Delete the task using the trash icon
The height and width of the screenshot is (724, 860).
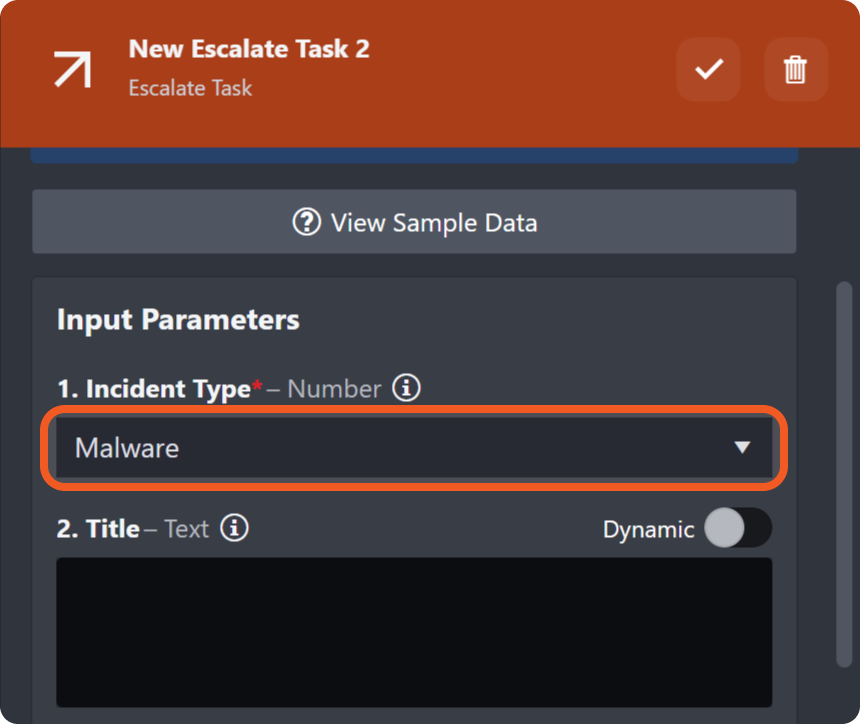click(x=795, y=70)
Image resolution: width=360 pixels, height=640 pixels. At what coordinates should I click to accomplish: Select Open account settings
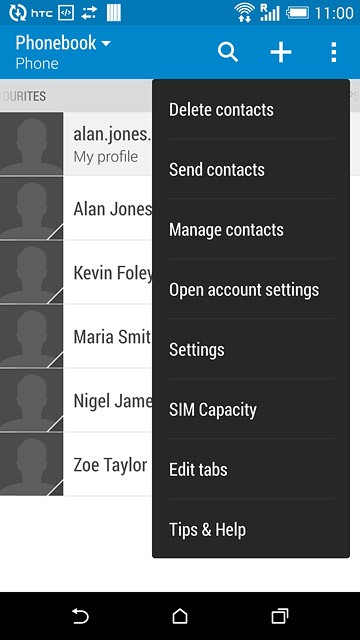(x=251, y=289)
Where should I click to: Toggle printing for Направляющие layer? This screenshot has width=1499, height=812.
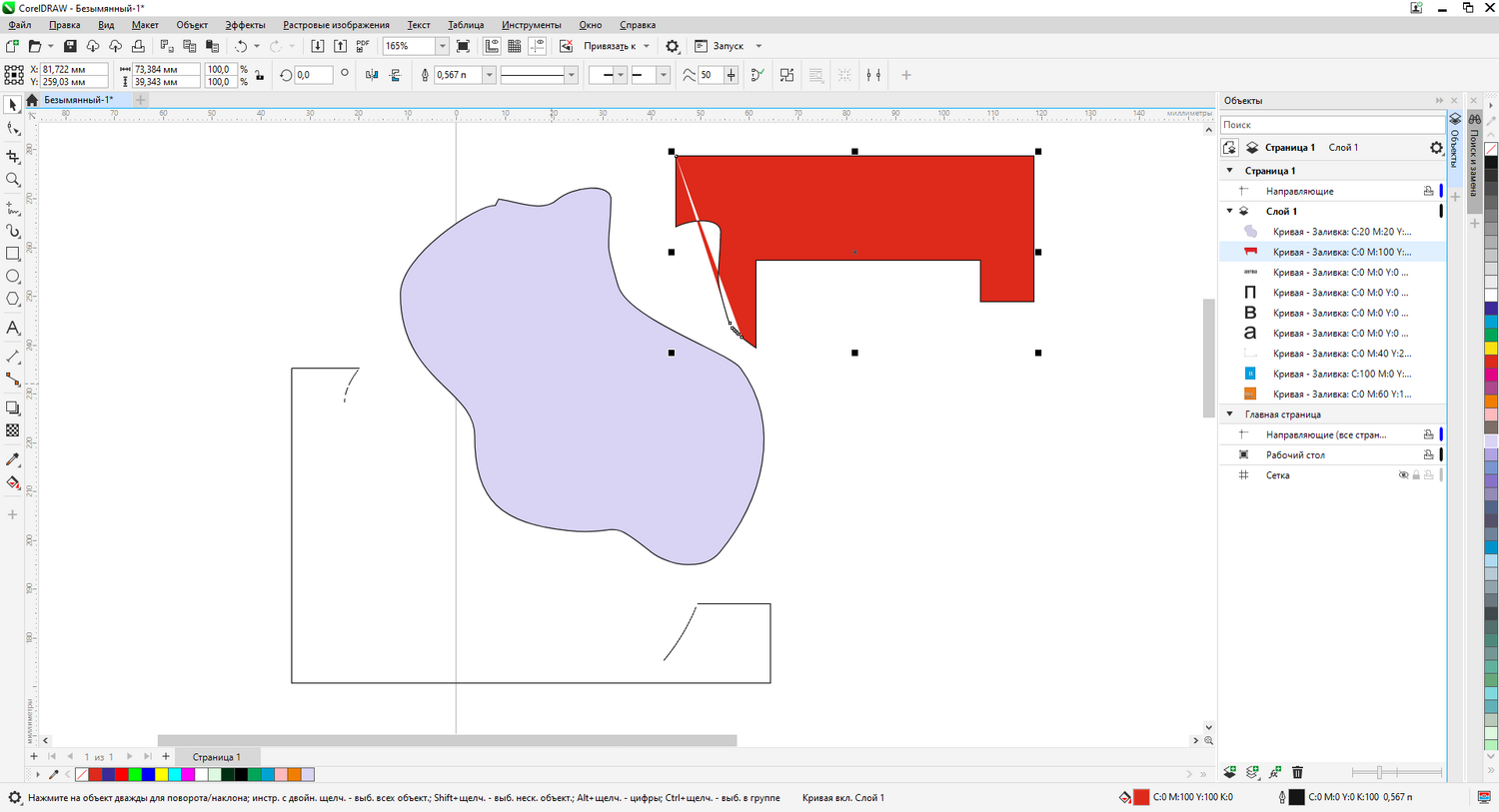[1428, 191]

**ASSIGNED TASK**
Give every record again without changing a word. Exclude the pictures.

**ANSWER TO THIS TASK**
Delete the task using the trash icon
The height and width of the screenshot is (724, 860).
click(x=795, y=70)
Image resolution: width=360 pixels, height=640 pixels. At what coordinates should I click to accomplish: Select Open account settings
(x=251, y=289)
Where should I click to: Toggle printing for Направляющие layer? This screenshot has width=1499, height=812.
[1428, 191]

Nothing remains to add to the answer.